Mass spectrometry (MS) was once a technique for physicists and chemists, but today it's increasingly important for biological studies. For example, during the 1990s, it was discovered that MS could be used to identify gelseparated proteins using much smaller samples than are required by other chemical techniques. Since then, further technological advances have established MS as the definitive tool for studying the primary structure of proteins and as a key technology in proteomics. A problem, though, is that biologists often do not have the background to critically interpret the results of more challenging MS experiments. So, on page 699, Hanno Steen and Matthias Mannexplain the principles of MS-based peptide sequencing that are important to appreciate and interpret the outcome of proteomics experiments. Furthermore, on page 763, Alisdair R. Fernie, Richard N. Trethewey, Arno J. Krotzky and Lothar Willmitzer describe another application of MS — in the measurement of metabolites for metabolite profiling.

Another important and influential discovery of the 1990s was the identification of aquaporins — molecular water channels.

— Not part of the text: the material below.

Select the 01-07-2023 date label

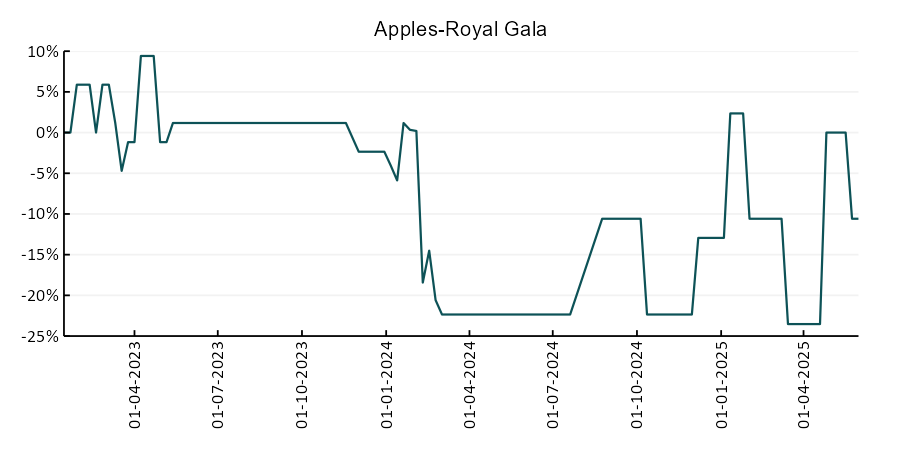(219, 385)
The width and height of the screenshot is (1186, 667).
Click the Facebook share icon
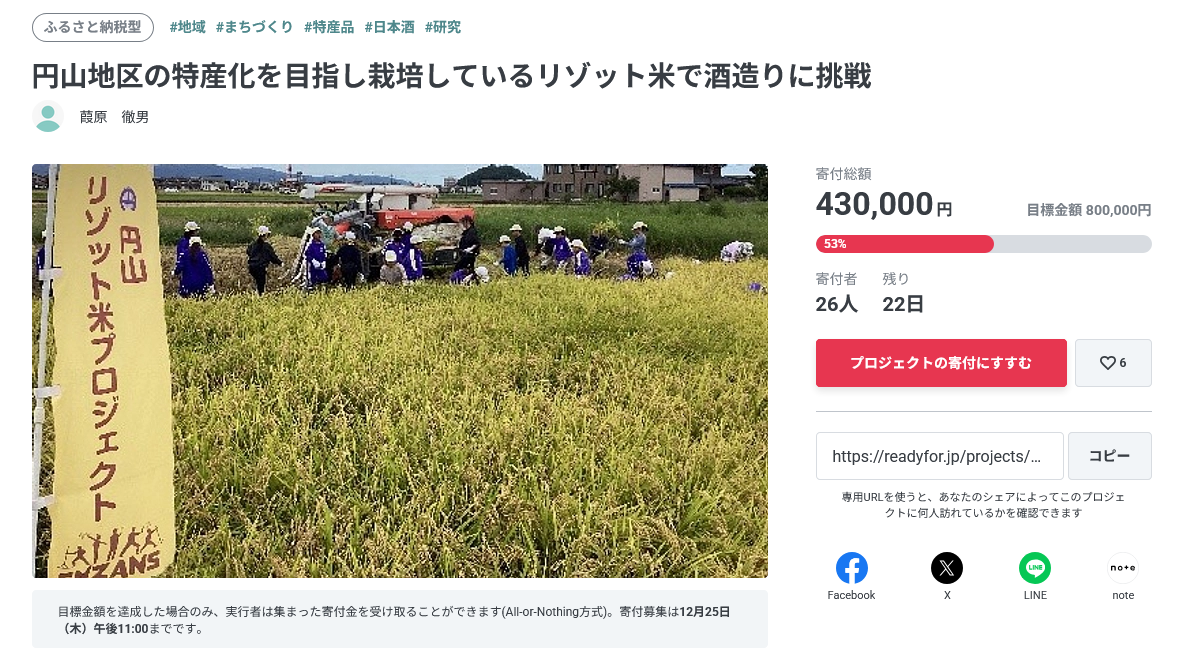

As described by Landon S. King, David Kozono and Peter Agre on page 687, recognition of the unique properties of the aquaporins led to a paradigm shift in our consideration of membrane permeability, and the Nobel Prize in Chemistry 2003 was awarded to Peter Agre in recognition of this discovery.

Finally, this month we celebrate our Series of articles on plant cell biology, which appeared throughout 2004, with a Web Focus (see http://www.nature.com/nrm/focus/plant_biology ).We conclude the Series for now with a Review on intercellular communication in plants by William J. Lucas and Jung-Youn Lee (see page 712), and all the articles from the Series will be freely accessible online throughout September.